Worrying About Armchair Philosophy

Lately I have been wondering whether I ought to have ideas or opinions at all.

Source: Ashley Van Haeften at flic.kr/p/qHdSBt.

Source: Ashley Van Haeften at flic.kr/p/qHdSBt.

In the winter and early spring of this year, I was reading excerpts from existentialist philosophy—works like Kierkegaard’s Fear and Trembling, Nietzsche’s Genealogy of Morals, and Simone de Beauvoir’s The Ethics of Ambiguity. The experience was illuminating, or perhaps the opposite: I had managed to convince myself that I knew something about Continental philosophy, and as I was reading that whole edifice has come crashing down. I was chastened. I realized I had not only been ignorant, I had also been flatly incorrect about, for instance, Sartre’s views on morality. There is a cognitive bias called the Dunning-Kruger effect in which people who aren’t good at a task tend to believe they are good at it while people who are good at a task tend to believe that they aren’t good at it. I learned that this cognitive bias is true by learning I had been victim to it. I thought I knew philosophy exactly because I did not.

Of course I was reading in the original for the first time what I had only read commentary about before, and I shouldn’t underestimate the importance that makes. But still I realized that I was a novice, an amateur, a baby of philosophy. And, by extension, I began to suspect that I was an amateur, really, for any knowledge domain that I had formerly felt I had any mastery in. If I say that I am an armchair philosopher, know that I do not just refer to the tradition of Western philosophy, as understood by university philosophy departments. By “philosophy” I also mean psychology, anthropology, sociology, theology, history, critical theory, and all of aesthetics. I mean anything that handles questions about what it means to be human; how we, in our particularity, conduct ourselves in the world and how we ought to conduct ourselves; what knowledge is and how one can best pursue it; the nature of truth—should such a thing exist—and the human relationship with it. When it comes to all of this, I once thought I knew a few things; now I realize that I know nothing.

Before this crisis I had been entirely comfortable with the thought that I know nothing for sure. There are many ways into this realization—postmodernism, fallibilism, and certain mysticisms, as three examples—and I’ve been interested for a little while now in personal epistemology (which examines and understands people’s beliefs about knowledge) and how to manage the final stage. But I’m at the point now where I feel so far behind that I don’t know what to do.

I need to recognize that I am unlikely to discover the best currently possible answers to these questions myself. There are experts who have produced better answers than I have or likely will. Ideally, then, my goal is to find these experts and submit to their ideas. The problem is that there are many experts and most of them are mutually exclusive. My goal would then be to distinguish which among them are most correct and which are not, and act accordingly. But, alas, the very reasons why I must turn to experts are the very reasons why I cannot determine which are the most correct.

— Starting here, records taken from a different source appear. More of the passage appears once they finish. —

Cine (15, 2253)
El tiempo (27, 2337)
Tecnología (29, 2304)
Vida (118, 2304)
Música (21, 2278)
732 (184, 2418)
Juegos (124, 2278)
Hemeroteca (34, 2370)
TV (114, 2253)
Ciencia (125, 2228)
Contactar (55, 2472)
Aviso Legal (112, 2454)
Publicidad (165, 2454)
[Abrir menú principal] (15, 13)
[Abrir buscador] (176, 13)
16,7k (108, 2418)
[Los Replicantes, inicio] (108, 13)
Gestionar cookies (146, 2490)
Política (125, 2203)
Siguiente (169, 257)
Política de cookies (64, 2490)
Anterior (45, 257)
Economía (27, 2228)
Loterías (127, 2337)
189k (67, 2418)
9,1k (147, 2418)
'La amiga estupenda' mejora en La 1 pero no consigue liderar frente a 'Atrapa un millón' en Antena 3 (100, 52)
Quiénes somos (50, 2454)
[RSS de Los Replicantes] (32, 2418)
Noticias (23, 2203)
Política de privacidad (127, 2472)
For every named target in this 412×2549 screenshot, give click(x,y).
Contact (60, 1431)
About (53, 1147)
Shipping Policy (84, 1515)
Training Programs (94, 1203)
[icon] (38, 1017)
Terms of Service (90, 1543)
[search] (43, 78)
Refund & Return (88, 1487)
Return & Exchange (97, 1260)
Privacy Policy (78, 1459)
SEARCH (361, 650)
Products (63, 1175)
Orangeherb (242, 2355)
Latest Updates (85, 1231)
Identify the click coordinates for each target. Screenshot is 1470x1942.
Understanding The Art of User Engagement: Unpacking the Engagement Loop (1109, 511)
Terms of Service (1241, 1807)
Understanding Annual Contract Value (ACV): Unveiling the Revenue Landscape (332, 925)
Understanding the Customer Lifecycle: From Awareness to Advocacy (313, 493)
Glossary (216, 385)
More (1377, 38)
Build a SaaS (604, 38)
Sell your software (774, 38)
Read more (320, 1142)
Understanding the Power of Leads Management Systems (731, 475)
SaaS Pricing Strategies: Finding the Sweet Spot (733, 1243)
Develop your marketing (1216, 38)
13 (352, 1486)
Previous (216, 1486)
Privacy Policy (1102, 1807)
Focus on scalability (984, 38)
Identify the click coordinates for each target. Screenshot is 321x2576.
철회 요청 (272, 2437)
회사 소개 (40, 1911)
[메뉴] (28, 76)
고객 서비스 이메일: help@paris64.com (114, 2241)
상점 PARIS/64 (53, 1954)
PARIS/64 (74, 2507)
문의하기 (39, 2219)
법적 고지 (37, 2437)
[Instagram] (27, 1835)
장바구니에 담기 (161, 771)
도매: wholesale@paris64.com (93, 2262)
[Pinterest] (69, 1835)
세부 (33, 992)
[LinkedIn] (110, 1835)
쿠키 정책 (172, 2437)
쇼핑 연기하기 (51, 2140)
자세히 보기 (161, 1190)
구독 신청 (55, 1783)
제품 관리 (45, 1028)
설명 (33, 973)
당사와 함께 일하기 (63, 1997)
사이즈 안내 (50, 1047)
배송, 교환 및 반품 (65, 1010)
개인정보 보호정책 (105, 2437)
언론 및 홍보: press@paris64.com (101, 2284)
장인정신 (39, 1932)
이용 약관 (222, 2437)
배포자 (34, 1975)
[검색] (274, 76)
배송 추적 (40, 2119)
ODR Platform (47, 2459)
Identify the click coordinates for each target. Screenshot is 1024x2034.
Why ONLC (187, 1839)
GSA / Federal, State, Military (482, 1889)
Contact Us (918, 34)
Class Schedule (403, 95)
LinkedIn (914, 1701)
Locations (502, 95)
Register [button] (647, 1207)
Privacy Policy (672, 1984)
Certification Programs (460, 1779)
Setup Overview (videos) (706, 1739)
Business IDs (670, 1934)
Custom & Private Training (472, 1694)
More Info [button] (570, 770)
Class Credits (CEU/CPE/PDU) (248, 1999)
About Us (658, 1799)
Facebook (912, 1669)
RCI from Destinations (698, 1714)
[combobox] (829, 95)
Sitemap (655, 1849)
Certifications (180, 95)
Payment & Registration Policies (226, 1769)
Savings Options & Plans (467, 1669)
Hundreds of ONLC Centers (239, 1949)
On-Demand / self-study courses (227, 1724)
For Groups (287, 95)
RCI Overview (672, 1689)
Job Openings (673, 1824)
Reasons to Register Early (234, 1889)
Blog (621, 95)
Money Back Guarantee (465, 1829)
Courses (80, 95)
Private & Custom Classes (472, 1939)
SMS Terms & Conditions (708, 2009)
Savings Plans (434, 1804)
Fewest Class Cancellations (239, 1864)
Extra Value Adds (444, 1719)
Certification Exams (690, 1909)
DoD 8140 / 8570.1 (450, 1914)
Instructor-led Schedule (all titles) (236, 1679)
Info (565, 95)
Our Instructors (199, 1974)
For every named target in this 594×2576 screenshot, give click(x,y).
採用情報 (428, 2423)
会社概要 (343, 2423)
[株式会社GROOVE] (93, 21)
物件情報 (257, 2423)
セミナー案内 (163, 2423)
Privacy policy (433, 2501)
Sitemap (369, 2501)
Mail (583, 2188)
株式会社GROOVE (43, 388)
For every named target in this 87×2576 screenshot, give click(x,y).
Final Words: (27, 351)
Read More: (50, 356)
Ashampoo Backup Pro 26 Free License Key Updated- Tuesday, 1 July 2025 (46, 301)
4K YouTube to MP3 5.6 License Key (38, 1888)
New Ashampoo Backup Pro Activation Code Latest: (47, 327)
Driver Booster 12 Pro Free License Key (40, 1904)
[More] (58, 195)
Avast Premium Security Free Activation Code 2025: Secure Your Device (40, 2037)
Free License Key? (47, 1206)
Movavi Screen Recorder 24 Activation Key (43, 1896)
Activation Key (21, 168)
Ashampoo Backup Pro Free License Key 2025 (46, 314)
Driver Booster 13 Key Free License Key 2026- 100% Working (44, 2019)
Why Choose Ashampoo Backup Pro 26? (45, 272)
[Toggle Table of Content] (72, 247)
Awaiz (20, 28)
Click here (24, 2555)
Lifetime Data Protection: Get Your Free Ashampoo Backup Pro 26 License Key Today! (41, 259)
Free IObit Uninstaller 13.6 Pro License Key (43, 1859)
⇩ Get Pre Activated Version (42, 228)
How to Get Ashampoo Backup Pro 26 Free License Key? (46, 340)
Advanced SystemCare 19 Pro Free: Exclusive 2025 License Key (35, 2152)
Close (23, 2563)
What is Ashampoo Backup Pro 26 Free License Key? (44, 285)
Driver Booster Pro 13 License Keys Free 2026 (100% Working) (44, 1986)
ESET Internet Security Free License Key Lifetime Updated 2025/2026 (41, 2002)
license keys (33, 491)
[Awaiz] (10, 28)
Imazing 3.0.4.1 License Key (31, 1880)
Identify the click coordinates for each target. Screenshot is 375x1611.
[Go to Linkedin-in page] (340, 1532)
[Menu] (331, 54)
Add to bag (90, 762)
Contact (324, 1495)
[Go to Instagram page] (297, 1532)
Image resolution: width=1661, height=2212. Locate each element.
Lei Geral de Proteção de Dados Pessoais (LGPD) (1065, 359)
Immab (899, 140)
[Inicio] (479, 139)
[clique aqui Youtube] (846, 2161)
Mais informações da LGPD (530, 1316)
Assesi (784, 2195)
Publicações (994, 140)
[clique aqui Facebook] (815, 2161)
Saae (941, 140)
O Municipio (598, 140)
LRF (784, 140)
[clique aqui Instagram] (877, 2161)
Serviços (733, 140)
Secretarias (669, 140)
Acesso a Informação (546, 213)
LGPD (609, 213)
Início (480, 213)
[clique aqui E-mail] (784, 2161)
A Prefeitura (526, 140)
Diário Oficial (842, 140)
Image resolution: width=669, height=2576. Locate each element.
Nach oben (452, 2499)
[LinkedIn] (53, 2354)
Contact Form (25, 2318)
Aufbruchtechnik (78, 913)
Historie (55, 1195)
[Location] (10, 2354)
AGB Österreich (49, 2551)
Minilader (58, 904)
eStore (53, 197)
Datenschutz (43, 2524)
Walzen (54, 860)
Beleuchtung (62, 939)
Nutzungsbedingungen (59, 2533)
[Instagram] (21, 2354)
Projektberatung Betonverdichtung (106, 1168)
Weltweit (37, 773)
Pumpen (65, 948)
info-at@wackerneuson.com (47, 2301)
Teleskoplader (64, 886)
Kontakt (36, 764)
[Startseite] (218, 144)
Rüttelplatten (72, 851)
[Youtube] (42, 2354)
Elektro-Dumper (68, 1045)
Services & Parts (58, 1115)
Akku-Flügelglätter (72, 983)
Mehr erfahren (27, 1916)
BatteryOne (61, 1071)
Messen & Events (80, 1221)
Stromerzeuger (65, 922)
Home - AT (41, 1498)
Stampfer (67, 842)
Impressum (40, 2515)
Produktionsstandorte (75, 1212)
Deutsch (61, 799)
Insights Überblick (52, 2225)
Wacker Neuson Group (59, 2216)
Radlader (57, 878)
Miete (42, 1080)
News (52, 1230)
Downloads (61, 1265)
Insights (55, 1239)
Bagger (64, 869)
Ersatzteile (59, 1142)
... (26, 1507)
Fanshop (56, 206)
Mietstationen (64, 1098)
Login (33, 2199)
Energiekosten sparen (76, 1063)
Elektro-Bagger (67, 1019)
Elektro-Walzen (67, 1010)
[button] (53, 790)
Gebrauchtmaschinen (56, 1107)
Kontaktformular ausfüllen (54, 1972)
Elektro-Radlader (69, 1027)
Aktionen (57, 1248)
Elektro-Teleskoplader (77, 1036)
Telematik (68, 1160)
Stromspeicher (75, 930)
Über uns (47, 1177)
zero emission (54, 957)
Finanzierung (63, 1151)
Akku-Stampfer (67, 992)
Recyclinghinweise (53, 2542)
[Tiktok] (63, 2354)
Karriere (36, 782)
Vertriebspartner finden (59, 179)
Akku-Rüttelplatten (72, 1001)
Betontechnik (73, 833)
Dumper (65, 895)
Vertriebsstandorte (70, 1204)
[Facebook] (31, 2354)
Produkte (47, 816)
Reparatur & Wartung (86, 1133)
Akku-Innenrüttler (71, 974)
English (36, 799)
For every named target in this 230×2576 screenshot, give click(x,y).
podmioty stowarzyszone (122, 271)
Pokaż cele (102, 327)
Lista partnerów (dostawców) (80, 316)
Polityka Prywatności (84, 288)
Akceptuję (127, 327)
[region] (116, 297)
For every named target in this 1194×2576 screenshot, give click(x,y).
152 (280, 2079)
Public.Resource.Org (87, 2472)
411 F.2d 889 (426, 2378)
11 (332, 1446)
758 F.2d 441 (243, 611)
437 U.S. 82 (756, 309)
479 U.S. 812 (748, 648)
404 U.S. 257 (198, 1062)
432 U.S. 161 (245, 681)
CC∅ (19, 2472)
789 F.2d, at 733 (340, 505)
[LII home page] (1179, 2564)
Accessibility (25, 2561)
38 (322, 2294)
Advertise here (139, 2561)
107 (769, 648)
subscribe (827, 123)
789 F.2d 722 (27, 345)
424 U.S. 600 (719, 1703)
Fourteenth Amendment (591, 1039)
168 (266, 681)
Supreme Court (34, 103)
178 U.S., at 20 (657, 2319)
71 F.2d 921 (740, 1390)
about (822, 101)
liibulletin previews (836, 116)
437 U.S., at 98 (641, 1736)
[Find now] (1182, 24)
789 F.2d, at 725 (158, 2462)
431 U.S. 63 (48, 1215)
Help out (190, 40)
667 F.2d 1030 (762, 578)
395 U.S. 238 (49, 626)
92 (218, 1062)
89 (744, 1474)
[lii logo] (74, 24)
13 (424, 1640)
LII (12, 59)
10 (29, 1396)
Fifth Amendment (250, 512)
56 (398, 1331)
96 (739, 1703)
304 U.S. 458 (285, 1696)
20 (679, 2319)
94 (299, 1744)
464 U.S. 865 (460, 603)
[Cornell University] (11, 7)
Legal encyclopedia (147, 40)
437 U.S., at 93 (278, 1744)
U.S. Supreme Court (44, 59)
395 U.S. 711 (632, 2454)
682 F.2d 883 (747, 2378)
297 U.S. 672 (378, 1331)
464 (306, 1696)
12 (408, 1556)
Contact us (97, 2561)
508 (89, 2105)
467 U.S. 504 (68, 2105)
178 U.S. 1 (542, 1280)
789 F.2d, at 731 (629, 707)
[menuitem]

One of the things I had been looking at as a research assistant at UBC is the ways people decide what resources are the highest quality. This is generally an issue with library work: librarians are expected to return high quality resources for their patrons. But quality is not the same as truth. Librarians should be able to find the experts; librarians, as non-experts, cannot adjudicate between competing experts. And what I have learned about cognitive authority and the ways people do determine which expert to believe is that those ways are not, ordinarily, very reliable.* It is always a shot in the dark. Sometimes it is a good shot, but it is only good considering that it is shot in the dark.

My question then is: given all this, why would I write about my ideas in public?

I’ve been updating poorly on this blog because I was not sure I had an answer to that question, but after some thought I think I can offer the following things. Of course, this might all be a delusion born of pride on my part, but nonetheless it is the delusion in which I am currently living.

  1. I may know nothing next to experts, but I also know more about certain things than most people. In fact, there are probably very few truly hierarchical relationships: there are people who know much more than me, generally, and yet I know a few things they do not. Perhaps, then, it is not unreasonable to think that people can learn things from me. If nothing else, I can direct people to experts they might not otherwise find.
  1. I must wrestle with these issues for myself, but this does not mean that I must wrestle with them by myself. In doing that work here, I can offer to other people the work I have done so that they do not have to do all of it themselves. Perhaps this will be more noise than signal, but I hope not.
  1. I can offer to myself the opportunity to be proven wrong. That was the gist of my introduction, of course, but it bears repeating.

None of this is new. I am the sort of person, however, who must justify my decisions to myself in terms of what I offer to others. It is worth my time, if only to myself, to make this explicit and to remember it.


*Cognitive authority refers to that credence or reliability an individual grants to another source concerning its claims in a certain knowledge domain. For instance, when commentaries talk about John Stewart being the only journalist people could trust, they are suggesting that viewers grant John Stewart cognitive authority.